Task to complete: Beginning with the line that holds "This screenshot has width=2268, height=1637.", write out each line exactly as it stands until the end of the data, and include no pictures.

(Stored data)

● ● ● ● ●

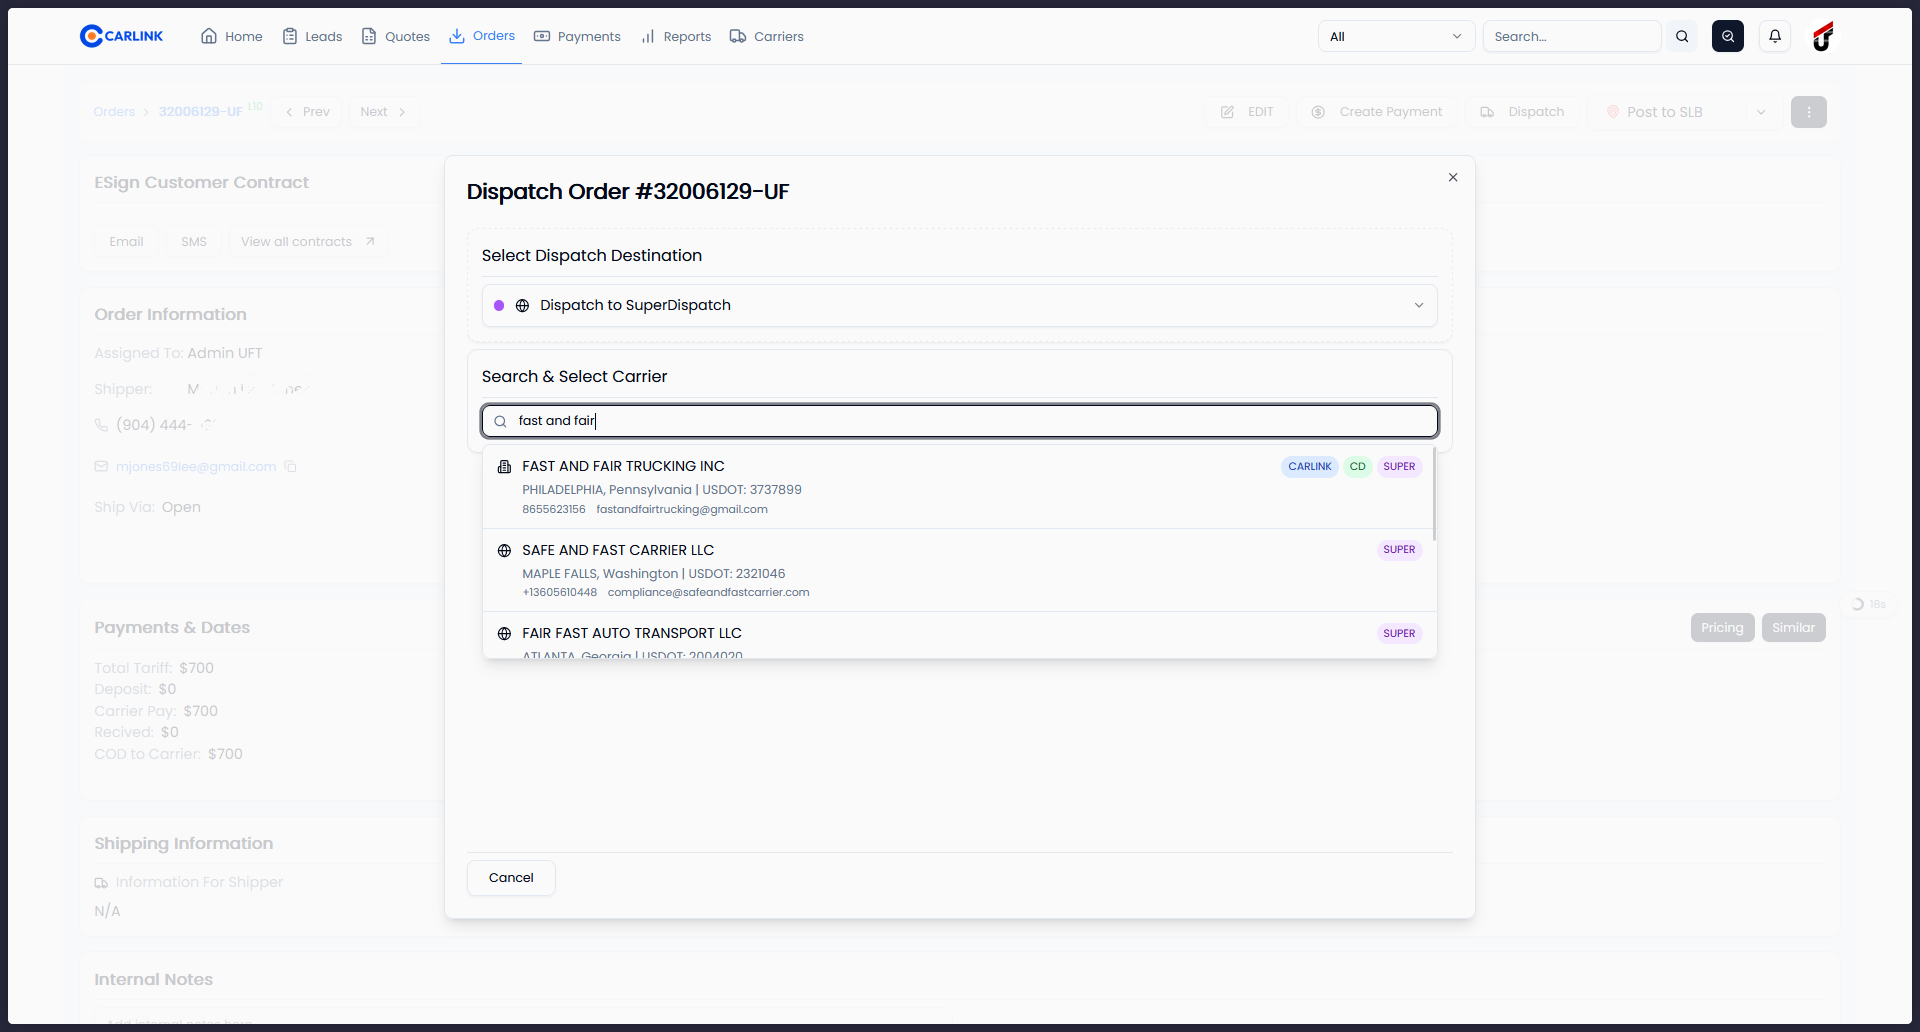Viewport: 1920px width, 1032px height.
Task: Open the All filter dropdown near search
Action: (x=1396, y=36)
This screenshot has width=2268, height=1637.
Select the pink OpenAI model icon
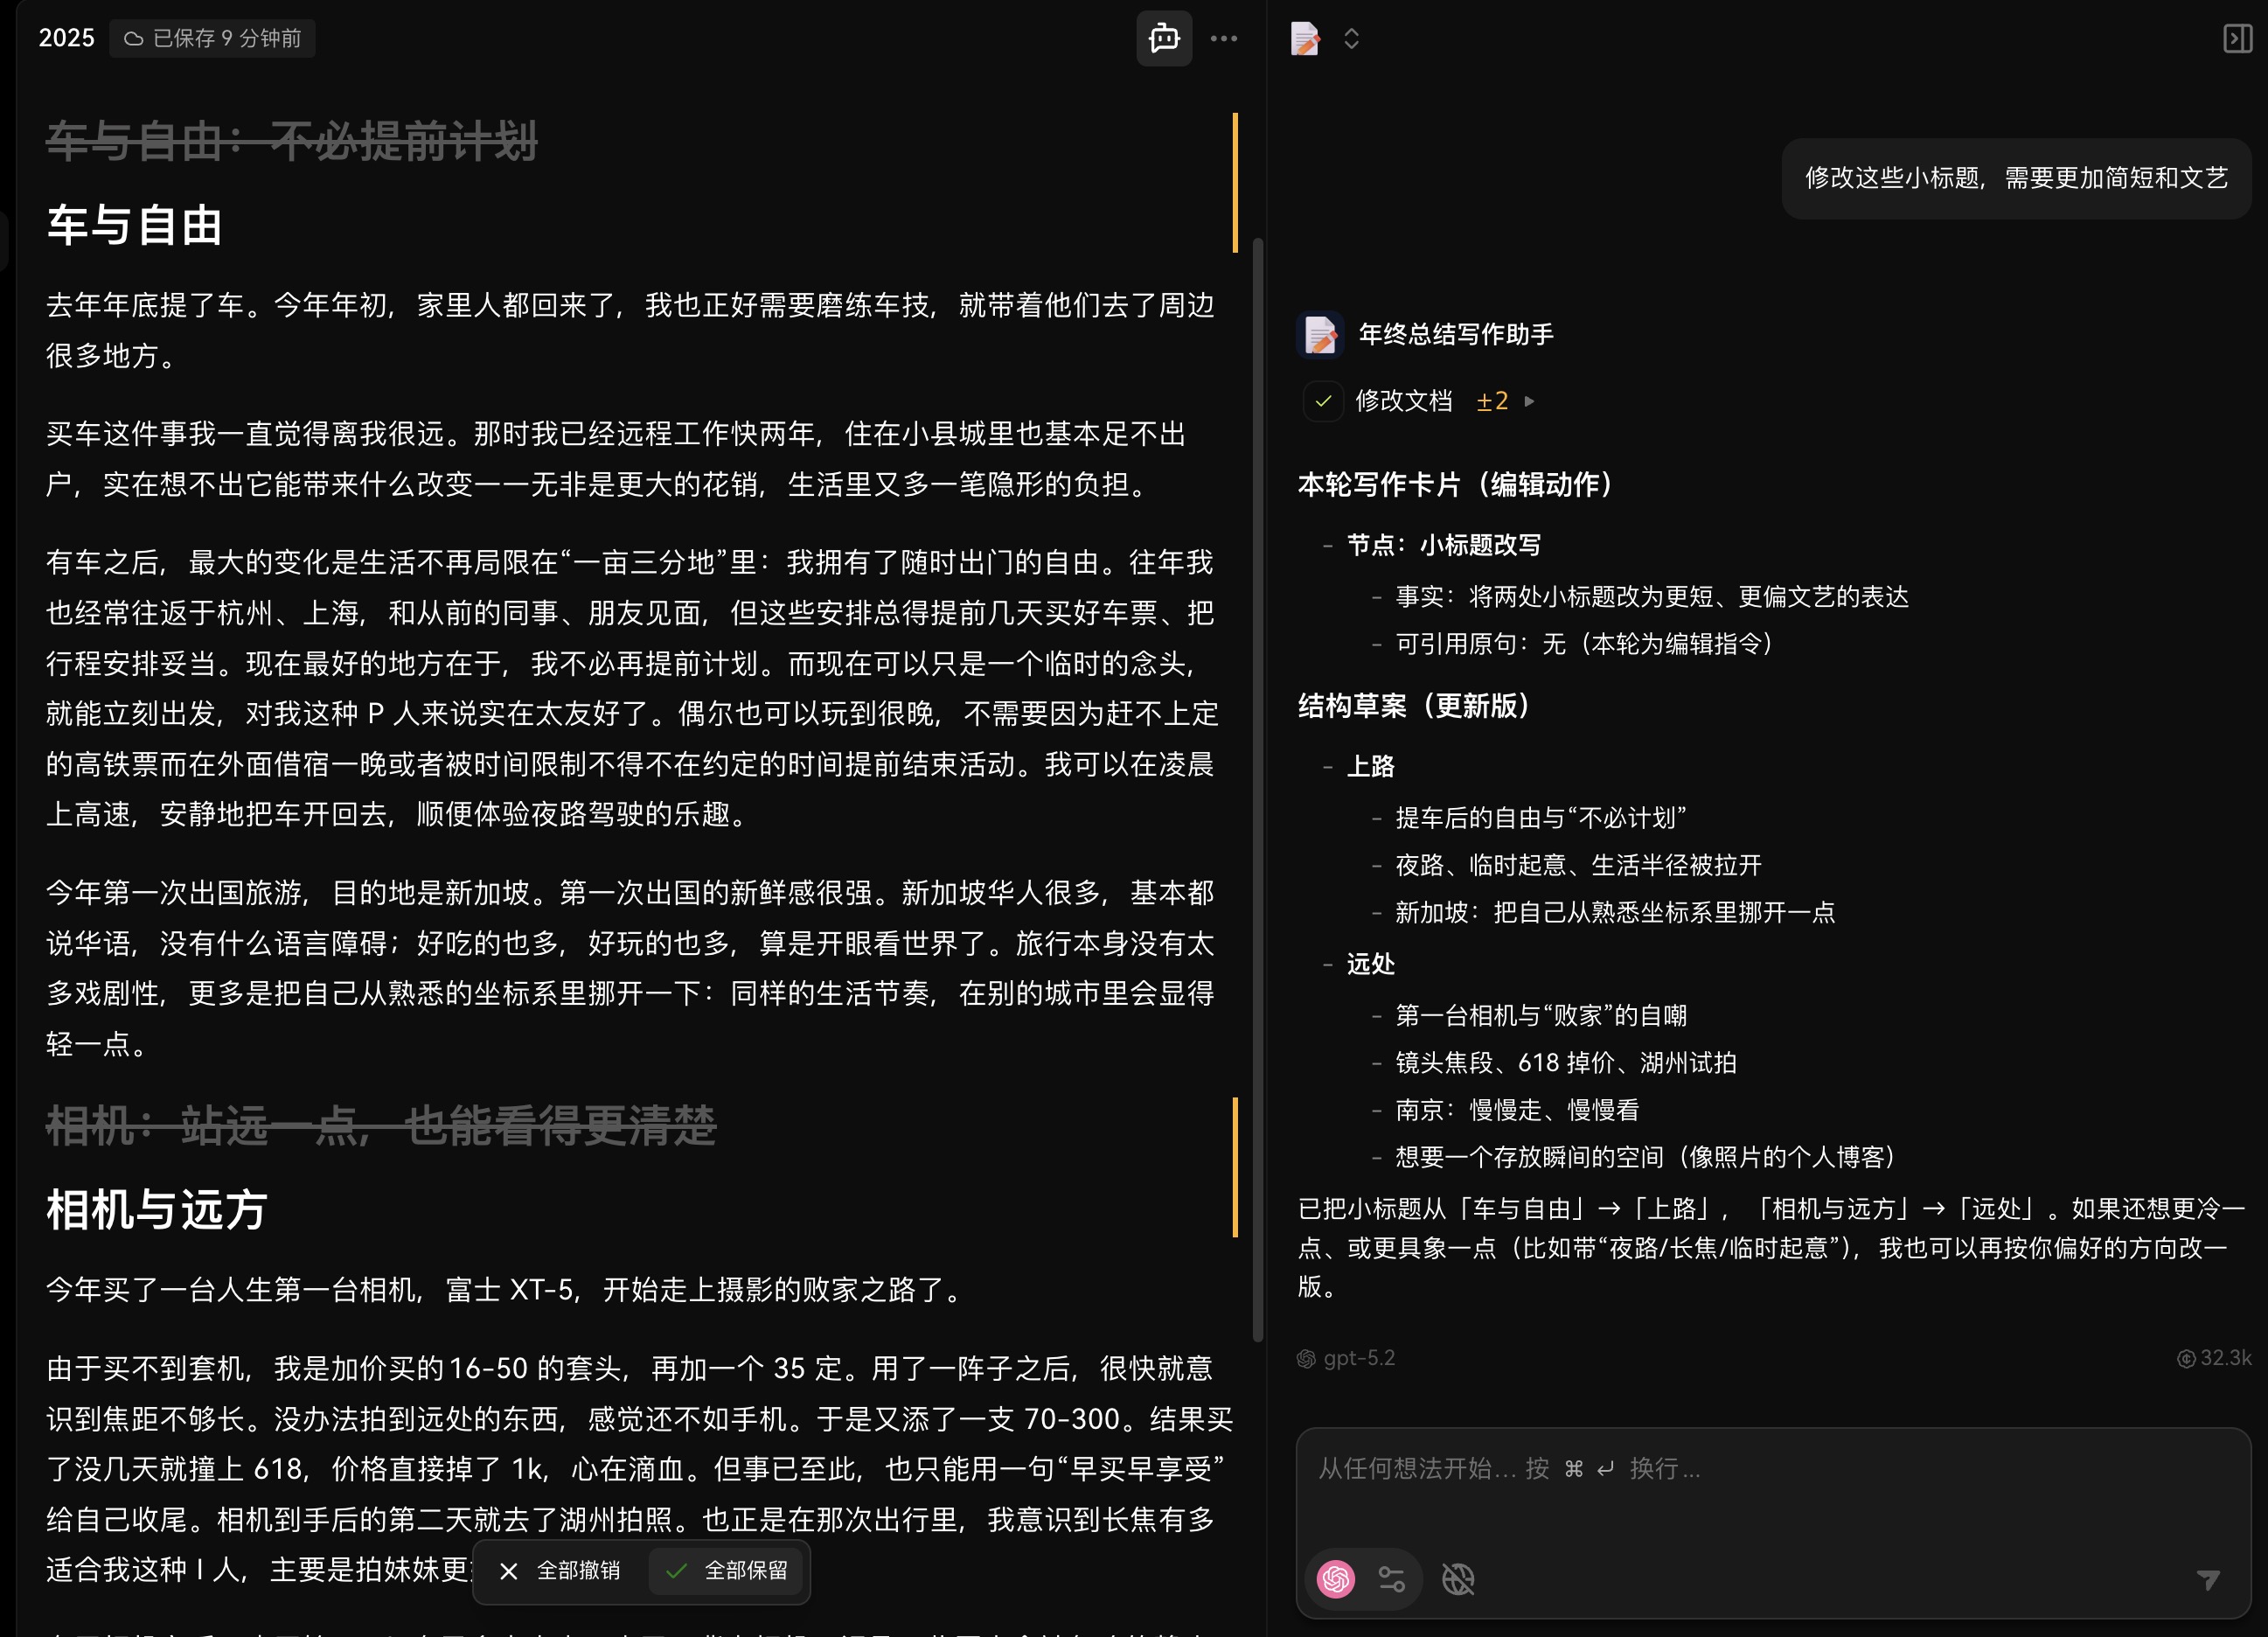pos(1336,1578)
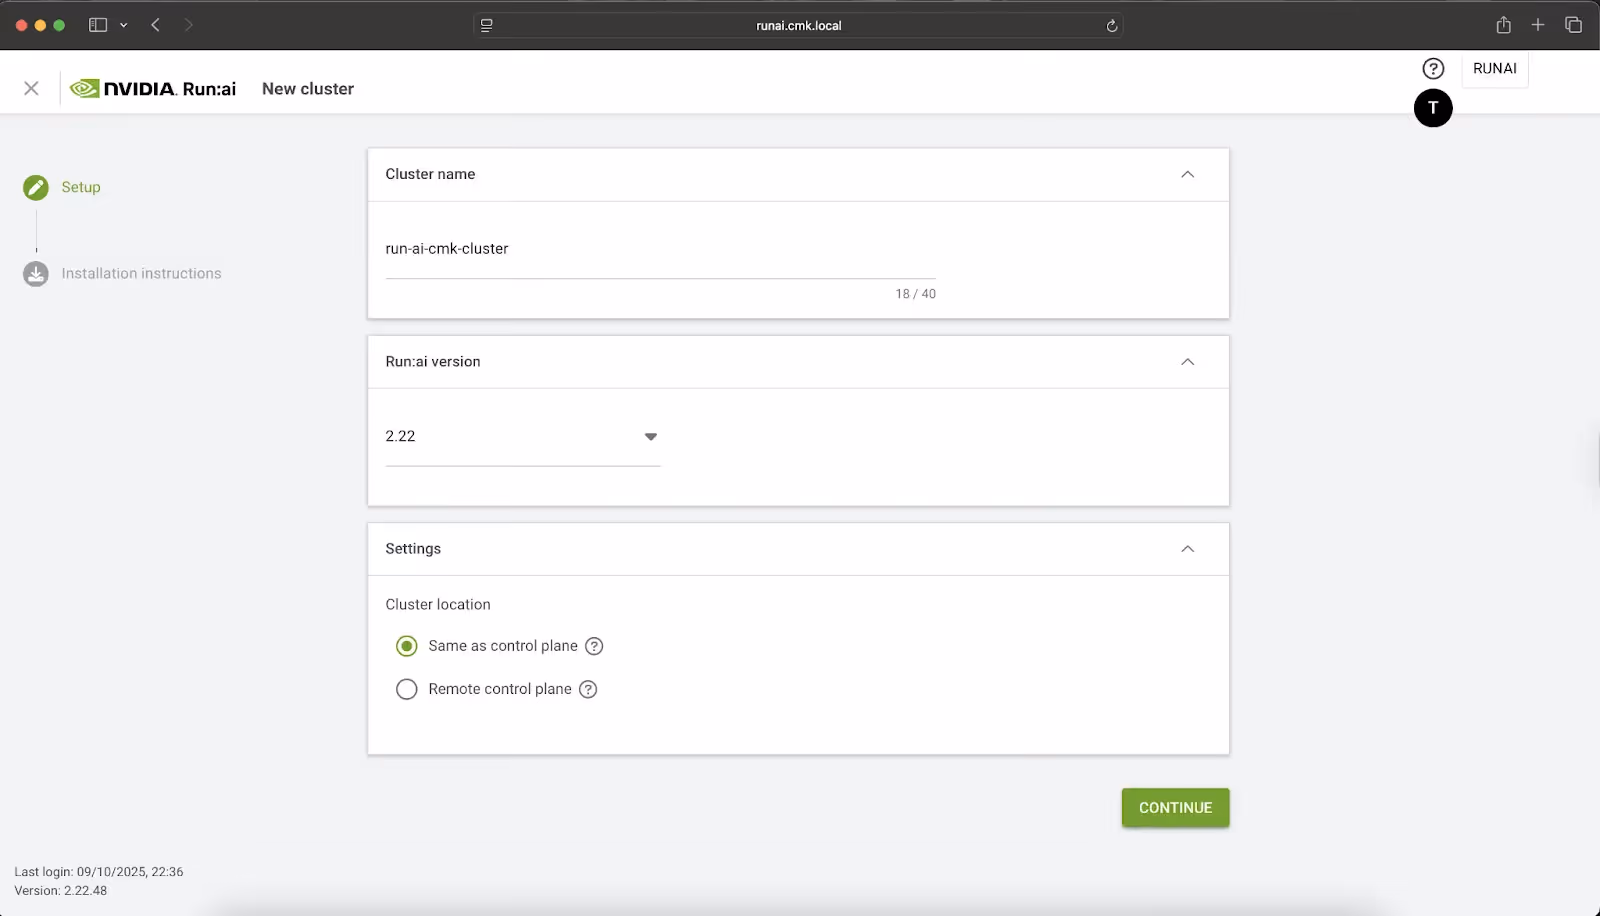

● ● ● ● ●

Response area:
This screenshot has width=2268, height=1637.
Select the pink OpenAI model icon
pos(1336,1578)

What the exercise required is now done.